Die „Bild“-Zeitung berichtete, dass Virologe Christian Drosten mit seiner wichtigsten Corona-Studie komplett danebenlag. Der Vorwurf: Schließungen von Schulen und Kindergarten seien auf Grundlage mangelhafter Erhebungen durchgeführt worden. Dieser wirft die Vorwürfe von sich, und erhält selbst von Kritikern seiner Studie Rückendeckung. Zentrale Kritikpunkte und Ergebnisse im Überblick.
Die Forscher vom Berliner Charité, darunter der womöglich bundesweit bekannteste Virologe Drosten, gingen in einer Studie der Frage auf den Grund, welchen Einfluss das Alter auf den Covid-19-Ansteckungsgrad hat. Die Zahl der Viren, die sich in den Atemwegen nachweisen lassen, unterscheide sich nicht nach Altersgruppen, so ihr Fazit. Nicht zuletzt deshalb rieten sie davon ab, Schulen und Kindergarten wieder komplett zu öffnen.
Zwar seien im Mittel weniger Kinder mit Covid-19 infiziert. Dies liege jedoch unter anderem daran, dass die Betreuungs- und Bildungseinrichtungen so früh geschlossen wurden, wie es in der umstrittenen Studie heißt. Ferner vertreten die Forscher die Auffassung, dass das Ausbleiben von Symptomen nicht bedeuten müsse, dass das Virus weniger ansteckend sei. „Die größere physische Aktivität und die engeren sozialen Interaktionen von Kindern“, so die Wissenschaftler, seien weitere Risikofaktoren – zumal, da das Charité-Team es für möglich hält, dass Kinder genauso ansteckend sind, als Erwachsene.
Denunziation oder berechtigte Kritik?
Unterdessen spricht die Bild davon, wie eingangs erwähnt, dass Drosten in „seiner wichtigsten Corona-Studie komplett daneben“ lag. So weit, so üblich. Spannender scheint, was Kollegen aus Forschung und Wissenschaft von der Aussagekraft der Charité-Studie halten. Zumal, da sich die Zeitung auf einige hiervon beruft. Alle in dem Bild-Artikel zitierten Experten kritisieren den Bericht, und betonen, sich davon zu distanzieren.
Gleichwohl bedeutet dies nicht automatisch, dass die Erhebung frei von Fehlern ist. Vor allem, da es sich hierbei um eine noch nicht von unabhängigen Experten geprüfte Studie handelt. Sogenannte Prepint-Veröffentlichungen dienen einer zeitnahen Diskussion der Forschungsergebnisse. Wie European Scientist bereits unlängst berichtete, steigt damit Kritikern zufolge zwar auch die Fehlerrate – im Angesicht der Corona-Krise, die ein rasches Handeln erfordert, spricht allerdings auch einiges für ein solches Vorgehen.

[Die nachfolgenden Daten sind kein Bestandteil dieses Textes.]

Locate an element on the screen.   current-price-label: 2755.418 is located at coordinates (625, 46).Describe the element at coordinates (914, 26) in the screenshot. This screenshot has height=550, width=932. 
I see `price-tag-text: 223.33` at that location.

Drosten verteidigt Ergebnisse
In einem „NDR“-Podcast nahm Christian Drosten am Dienstagmittag Stellung zu den Vorwürfen. „Die Aussage ist einfach und klar, es gibt auch bei Kindern sehr hohe Viruslasten“. Gleichzeitig gesteht er ein, „relativ grobe statistische Methoden verwendet“ zu haben. Das Verwenden anderer Tools hätte durchaus zu anderen Ergebnissen führen können, so der Virologe. Allerdings handle es sich hierbei um einen Nebenschauplatz.
Auch nach der Überprüfung der Daten stehe das Forscherteam zu der Studie. Es sei sogar „überdeutlich, dass die Kinder die gleiche Viruskonzentration haben wie die anderen Altersgruppen auch“. Das Kritik per se nicht negativ ist, im Gegenteil, zeigt die Tatsache, dass ein Statistiker so fundierte Kritik ausgeübt habe, dass er nun in das Charité-Team aufgenommen wurde. Und auch die Tatsache, dass fachfremde Journalisten hinterfragen, werden die Wenigsten schlechtheißen. Vielmehr ist es sogar ihre Kernaufgabe – allein, der Ton macht die Musik.